Assente num misto de disciplina táctica e de liberdade individual, Espanha foi a selecção mais consistente do campeonato. Tal como disse numa das minhas crónicas anteriores, não é difícil colocar a jogar juntos jogadores de qualidade elevada quando todos colocam os objectivos da equipa em primeiro lugar. Mesmo que pareçam incompatíveis. Olhando para a forma como Espanha ganhou, fica claro que não é obrigatório jogar com o 4 aberto, opção da moda actual. Mérito do treinador e dos jogadores da selecção espanhola.
Também foi evidente, as diversas formas de defender bloqueios directos, indirectos e os 1x1 do jogo actual. Só avisar os bloqueios e ter determinação é muito pouco. Espanha tinha a lição bem estudada por um treinador (Scariolo) que faz do scouting do adversário uma arma poderosa.
Claro que podemos sempre destacar Navarro ou Pau Gasol na selecção espanhola, mas, a qualidade deles ganha maior expressão quando quem os rodeia conhece bem o jogo, e sabe interpretar o seu papel.

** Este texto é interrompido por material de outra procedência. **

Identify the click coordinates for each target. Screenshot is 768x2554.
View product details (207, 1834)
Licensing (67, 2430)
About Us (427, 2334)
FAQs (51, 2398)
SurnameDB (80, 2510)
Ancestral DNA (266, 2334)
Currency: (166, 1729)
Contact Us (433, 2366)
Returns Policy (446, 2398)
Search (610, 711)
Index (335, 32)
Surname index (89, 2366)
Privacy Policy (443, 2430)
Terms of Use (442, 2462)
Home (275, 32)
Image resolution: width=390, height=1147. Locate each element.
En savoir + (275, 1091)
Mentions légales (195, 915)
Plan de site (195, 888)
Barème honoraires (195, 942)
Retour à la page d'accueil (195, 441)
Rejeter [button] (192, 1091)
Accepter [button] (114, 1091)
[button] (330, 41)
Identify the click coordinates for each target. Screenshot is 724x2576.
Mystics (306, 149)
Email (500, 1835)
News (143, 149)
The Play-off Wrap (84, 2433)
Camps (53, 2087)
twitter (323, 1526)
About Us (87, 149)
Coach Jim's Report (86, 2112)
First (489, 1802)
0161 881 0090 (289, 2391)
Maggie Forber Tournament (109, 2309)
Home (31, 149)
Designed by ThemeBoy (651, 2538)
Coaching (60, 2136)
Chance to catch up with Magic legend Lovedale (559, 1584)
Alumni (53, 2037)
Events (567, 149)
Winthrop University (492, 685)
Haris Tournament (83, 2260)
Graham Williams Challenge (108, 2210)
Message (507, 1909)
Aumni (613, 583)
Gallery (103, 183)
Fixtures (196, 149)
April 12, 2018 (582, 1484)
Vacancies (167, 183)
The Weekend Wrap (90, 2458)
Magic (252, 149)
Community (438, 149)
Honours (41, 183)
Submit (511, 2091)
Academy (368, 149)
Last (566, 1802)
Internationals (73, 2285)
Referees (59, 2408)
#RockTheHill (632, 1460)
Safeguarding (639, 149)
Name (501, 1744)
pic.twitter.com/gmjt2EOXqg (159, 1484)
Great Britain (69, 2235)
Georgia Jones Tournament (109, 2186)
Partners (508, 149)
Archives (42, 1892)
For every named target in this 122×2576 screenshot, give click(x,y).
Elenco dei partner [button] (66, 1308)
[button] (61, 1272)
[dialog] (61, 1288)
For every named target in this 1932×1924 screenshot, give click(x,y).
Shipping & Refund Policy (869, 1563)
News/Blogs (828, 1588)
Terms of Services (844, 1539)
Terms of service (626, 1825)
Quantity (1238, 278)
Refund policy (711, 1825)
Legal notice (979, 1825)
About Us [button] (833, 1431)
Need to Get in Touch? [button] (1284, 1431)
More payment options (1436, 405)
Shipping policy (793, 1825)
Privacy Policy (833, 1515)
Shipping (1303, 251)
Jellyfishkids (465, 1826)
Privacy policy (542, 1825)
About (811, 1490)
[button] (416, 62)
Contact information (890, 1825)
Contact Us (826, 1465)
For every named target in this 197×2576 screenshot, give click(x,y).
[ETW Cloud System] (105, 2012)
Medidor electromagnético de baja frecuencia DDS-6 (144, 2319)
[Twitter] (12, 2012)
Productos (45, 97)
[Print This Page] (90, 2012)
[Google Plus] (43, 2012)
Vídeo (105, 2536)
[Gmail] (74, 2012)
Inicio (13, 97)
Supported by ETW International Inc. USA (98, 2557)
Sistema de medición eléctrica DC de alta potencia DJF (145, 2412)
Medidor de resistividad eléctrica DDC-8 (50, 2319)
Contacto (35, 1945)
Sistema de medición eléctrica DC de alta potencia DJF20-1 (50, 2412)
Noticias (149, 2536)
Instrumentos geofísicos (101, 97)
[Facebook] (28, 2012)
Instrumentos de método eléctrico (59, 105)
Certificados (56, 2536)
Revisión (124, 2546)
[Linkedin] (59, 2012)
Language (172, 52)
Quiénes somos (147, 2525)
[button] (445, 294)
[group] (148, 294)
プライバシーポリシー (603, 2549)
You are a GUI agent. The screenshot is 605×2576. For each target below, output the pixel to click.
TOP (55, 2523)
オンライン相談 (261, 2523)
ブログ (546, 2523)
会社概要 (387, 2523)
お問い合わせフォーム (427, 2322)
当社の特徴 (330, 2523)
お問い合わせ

As qualidades evidenciadas por estes dois jogadores devem ser referência para quem treina. Um é um jogador exterior e o outro um poste. Têm aspectos em comum apesar das diferentes posições onde jogam: versatilidade, grande força mental para assumir responsabilidades nos momentos críticos do jogo, intensidade e capacidade de finalizar acções de forma diversa. Parece-me bem falar em capacidade de finalizar e não de lançar porque, de facto, as soluções que usam para concretizar o objectivo ofensivo do jogo vão muito para lá das formas tradicionais de lançamento ensinadas.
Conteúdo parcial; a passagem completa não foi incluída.